Le sens de cette réticence, en deçà des tergiversations d’ordre éthique, pourrait s’expliquer en revanche par la taille réduite du marché des toxicomanies. En Suisse, on comptait, en 1997, 0,6% de consommateurs de drogues dites dures face à 32,7% de fumeurs, 17,1% de buveurs d’alcool au moins une fois par jour et 10,4% plusieurs fois par semaine. Ces chiffres, sans minimiser la souffrance et la déchéance des personnes dépendantes, accusent la disproportion entre le volume réel des phénomènes et leur impact à la fois médiatique, politique et imaginaire. Bouc émissaire des angoisses populaires, des affrontements idéologiques, des politiques de sécurité et de santé, des chocs journalistiques, la toxicomanie est insignifiante du point de vue économique.
Sans déranger la psychanalyse, « les grandes décisions, c’est [ ?] l’inconscient qui les prend», c’est sa rentabilité incertaine qui façonne le refus de l’Etat d’en légaliser le commerce, non pas sa défense de la libéralisation.

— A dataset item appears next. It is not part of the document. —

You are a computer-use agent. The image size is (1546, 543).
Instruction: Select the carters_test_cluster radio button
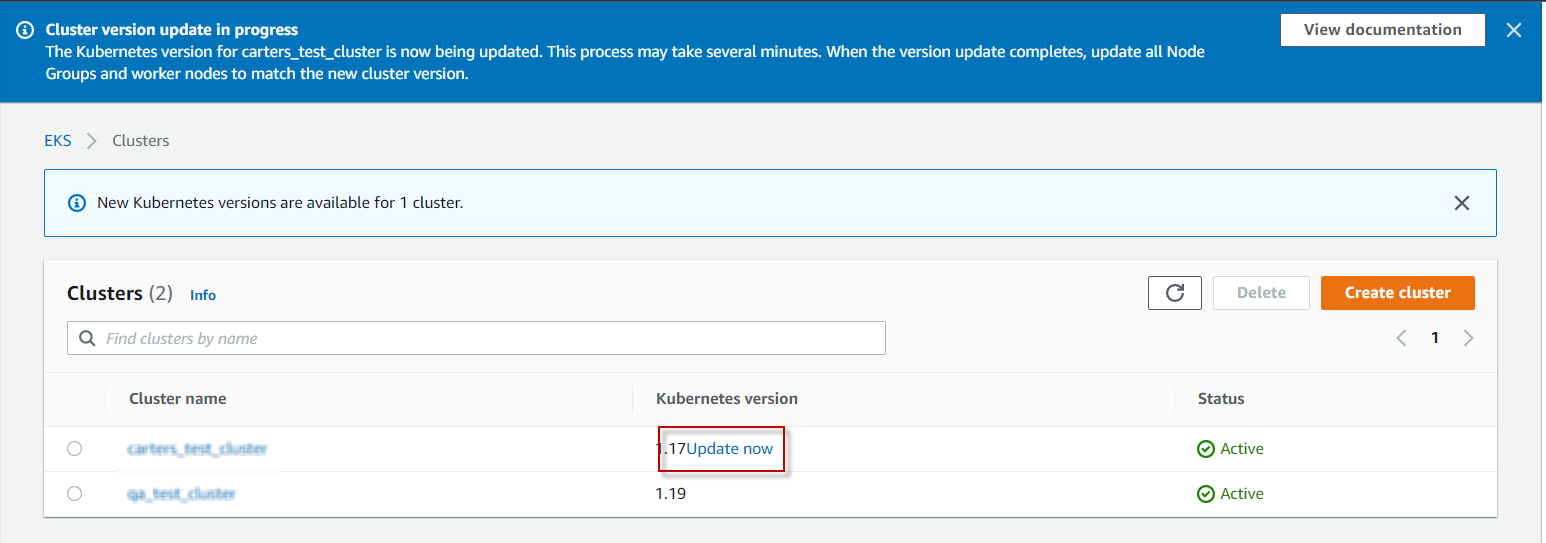click(75, 449)
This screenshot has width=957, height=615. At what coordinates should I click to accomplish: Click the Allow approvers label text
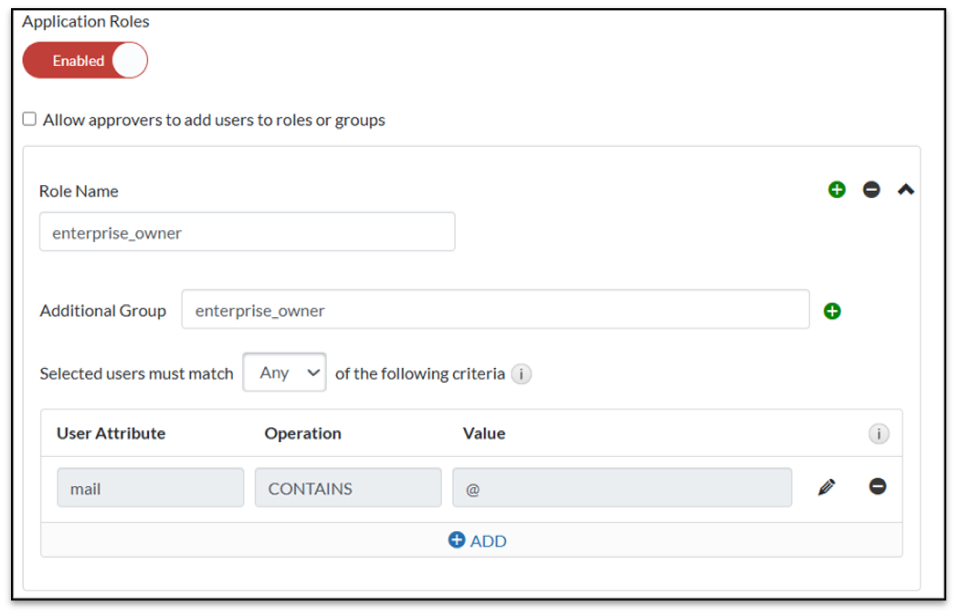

Les effets collatéraux sont impondérables comparés aux profits attendus, trop marginaux. S’il y a du cynisme, comme le prétend Michel Thévoz, il est du côté des pouvoirs publics, non pas de l’inconscient.
Non, la toxicomanie reste un problème. Une énigme qui déroute la rationalité et qui s’écarte des constructions sociologiques agitant le complot et l’apocalypse. md

Sources : 24 Heures, 6 mars 2002 ; Annuaire statistique de Suisse, 2001, p.633.